From: Adrienne Wang (axwang@cs.washington.edu)
Date: Wed Dec 08 2004 - 11:40:20 PST
Title: Mining the Web for Synonyms: PMI-IR versus LSA on TOEFL
Author: Peter D. Turney
Summary: A simple unsupervised learning algorithm PMI-IR is
designed for recognizing synonyms, which uses Pointwise Mutual
Information (PMI) and Information Retrieval (IR) to measure the
similarity of pairs of words.
Important ideas: 1. Pointwise Mutual Information will give an
score to estimate the sematic similarity between two words. Not
only the scores considers the synonyms, but also the antonyms and
context-dependent words. In LSA paper, they claimed the MI
analysis would give a similar accuracy. But actually it turns out
PMI is better. 2. Using Web as the data source, the usual
difficulty for sematic similarity measure is the sparseness of the
data. But Web provides a good and huge data source. In there
project, they use Alta-vista search engine.

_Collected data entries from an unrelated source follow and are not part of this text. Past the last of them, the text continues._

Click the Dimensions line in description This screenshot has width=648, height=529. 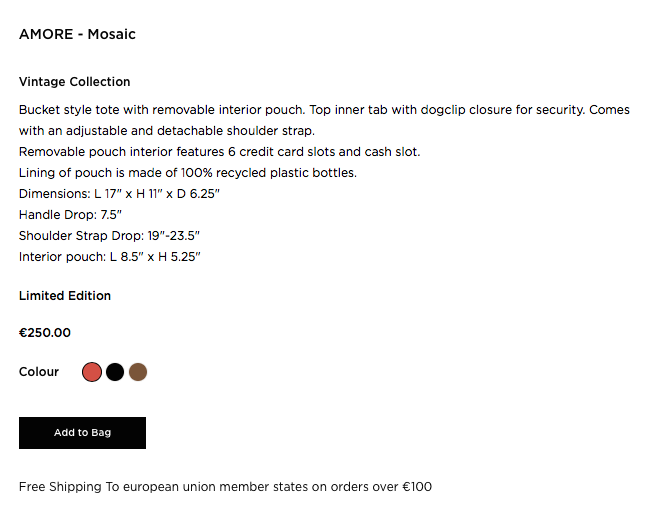tap(119, 193)

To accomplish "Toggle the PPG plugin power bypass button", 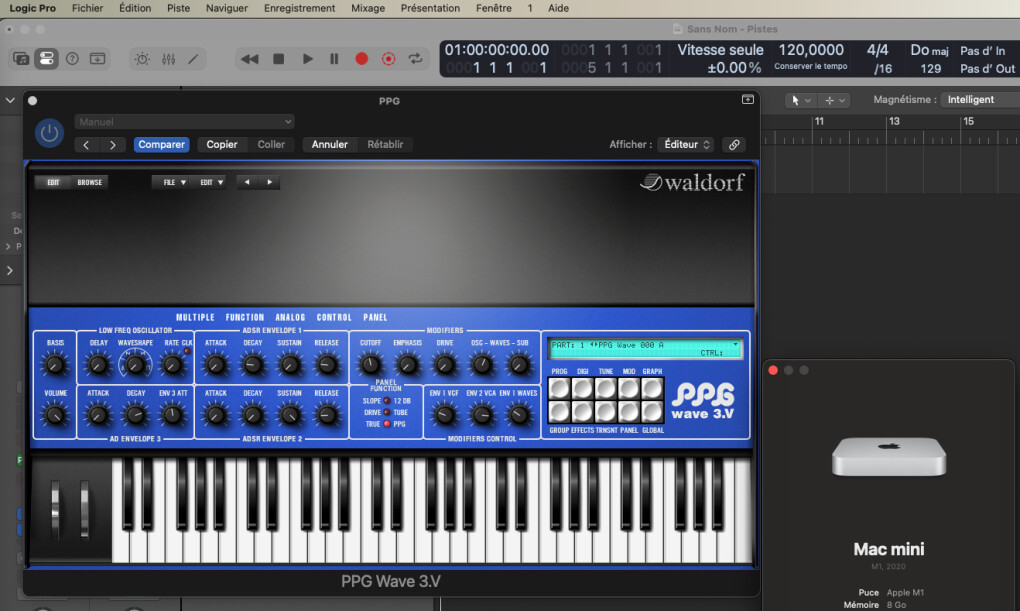I will coord(49,133).
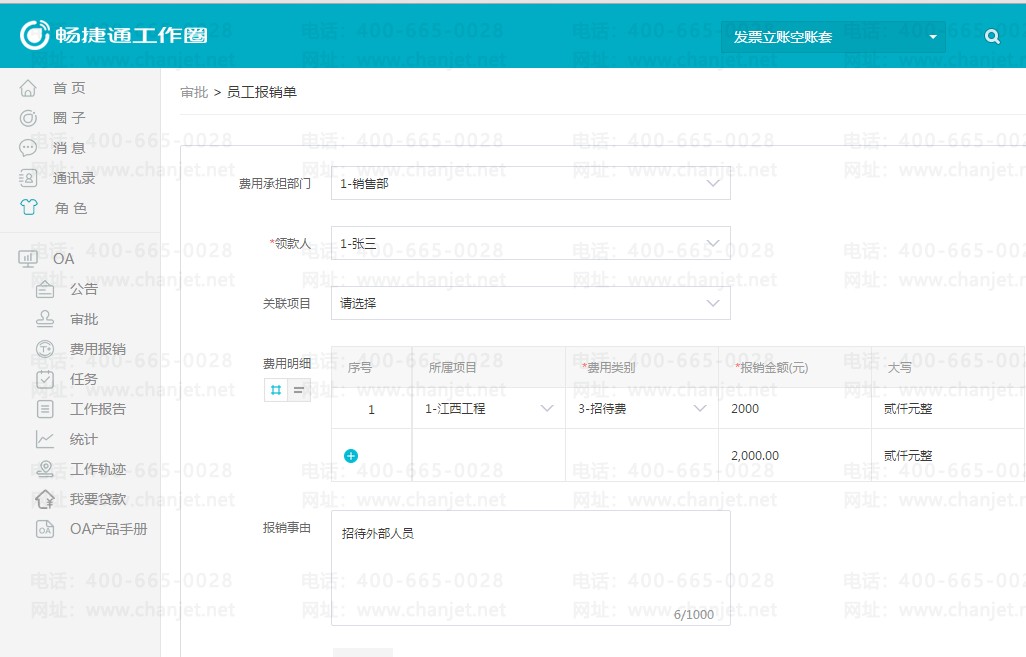Open 工作报告 in OA menu

click(x=97, y=409)
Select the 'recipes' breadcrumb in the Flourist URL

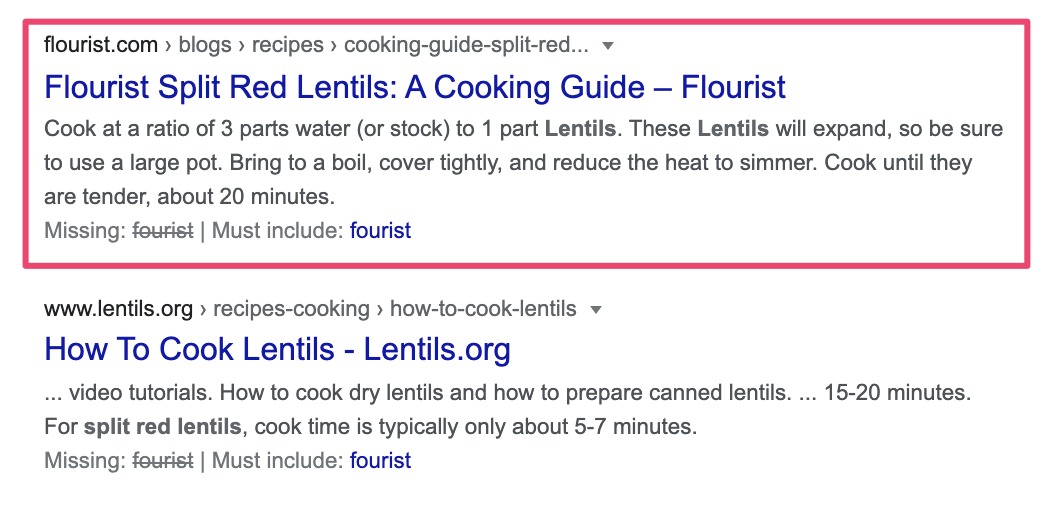point(288,45)
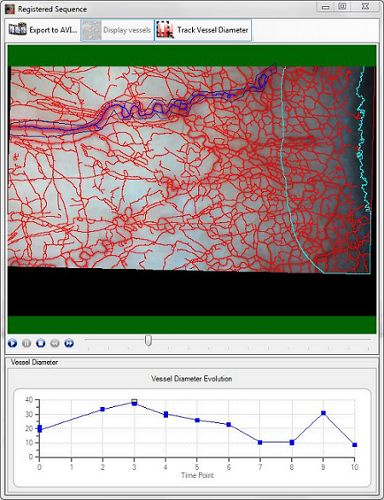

Weak points: The two methods use different databases, so the
results seems not comparable to each other. Especially some
researchers have pointed out that LSA would perform better than
PMI if given the same database. So probably the reason for the
good performance of PMI is because of the huge data for Web, and
even from search engine.
Possible research directions: 1. Scale the LSA up to Web size
database and then test the two methods. 2. Do PMI-IR on
encyclopedia text scale database and test the two performance.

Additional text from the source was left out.